Dubai — Saudi Aramco on Tuesday reported a 23% fall in third-quarter net profit on the back of lower oil prices and volumes sold, marginally beating analyst estimates and helping prop up its shares in early trade.

Net profit fell to $32.6bn for the quarter to September 30, above the $31.8bn expected by 12 analysts in a company-provided forecast.

The Saudi oil producer said lower oil prices and volumes were partially offset by a reduction in production royalties.

The group’s shares, up about 15% this year, pared earlier gains to inch up 0.3% to 33.55 riyals on Tuesday.

Chevron and ExxonMobil last month reported sharp year-on-year falls in third-quarter profit as energy prices cooled.
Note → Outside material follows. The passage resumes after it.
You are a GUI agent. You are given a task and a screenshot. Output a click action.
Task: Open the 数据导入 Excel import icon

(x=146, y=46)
Saudi Arabia, the world’s top oil exporter and de facto leader of the Opec group of oil-producing nations, said on Sunday it would continue with its voluntary oil output cut of 1-million barrels per day (bpd) until the end of the year. It said it would review the decision again next month.
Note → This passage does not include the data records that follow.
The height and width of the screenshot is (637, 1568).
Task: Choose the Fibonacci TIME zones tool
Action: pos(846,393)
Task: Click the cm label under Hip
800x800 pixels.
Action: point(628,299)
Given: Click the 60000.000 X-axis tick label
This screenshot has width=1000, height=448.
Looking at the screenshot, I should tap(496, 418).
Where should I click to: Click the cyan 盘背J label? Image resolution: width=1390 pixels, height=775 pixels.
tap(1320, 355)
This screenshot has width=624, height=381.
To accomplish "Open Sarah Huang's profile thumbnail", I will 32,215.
Aramco said total hydrocarbon production in the quarter was 12.8-million barrels of oil equivalent a day.

Aramco’s reported its revenue fell to $113.09bn in the quarter from $144.99bn a year earlier, while royalty and other tax payments fell to $14.7bn from $24.3bn.

It declared a quarterly $19.5bn base dividend, which is paid regardless of performance. A second $9.87bn distribution of performance-linked dividends will be paid out in the fourth quarter, based on 2022 and the first nine months of 2023.

The Saudi state remains overwhelmingly Aramco’s biggest shareholder, and heavily relies on its generous payouts.

The government directly holds 90.19%, the sovereign Public Investment Fund (PIF) 4% and PIF subsidiary Sanabil another 4%, according to LSEG data.

Saudi Arabia last week reported a budget deficit of about $9.5bn in the third quarter. That compared with a budget surplus of almost $30bn in the whole of 2022.

Saudi Arabia is midway through an economic transformation plan known as Vision 2030, targeting private sector expansion and non-oil growth.

“Energy demand is likely to increase over the mid to long term,” Aramco said, adding it continued to invest “through the largest capital programme in its history”.

The company said its capital expenditure in the quarter rose to $11bn from $9bn a year earlier, but RBC Capital Markets said in a note that Aramco narrowed its 2023 capex forecast to $48bn-$52bn from an earlier $45bn-$55bn range.

Aramco’s initial public offering in late 2019 was the world’s largest, raising $25.6bn, with more shares later boosting the haul to $29.4bn.

The company is considering selling a stake worth as much as $50bn through a secondary share offering on the Riyadh bourse, the Wall Street Journal reported in September.

Back in 2021, Saudi Arabia’s ruler, Crown Prince Mohammed bin Salman, said that Saudi Aramco would sell more shares, with the proceeds going to bolster the PIF, the Vision 2030’s main funding source.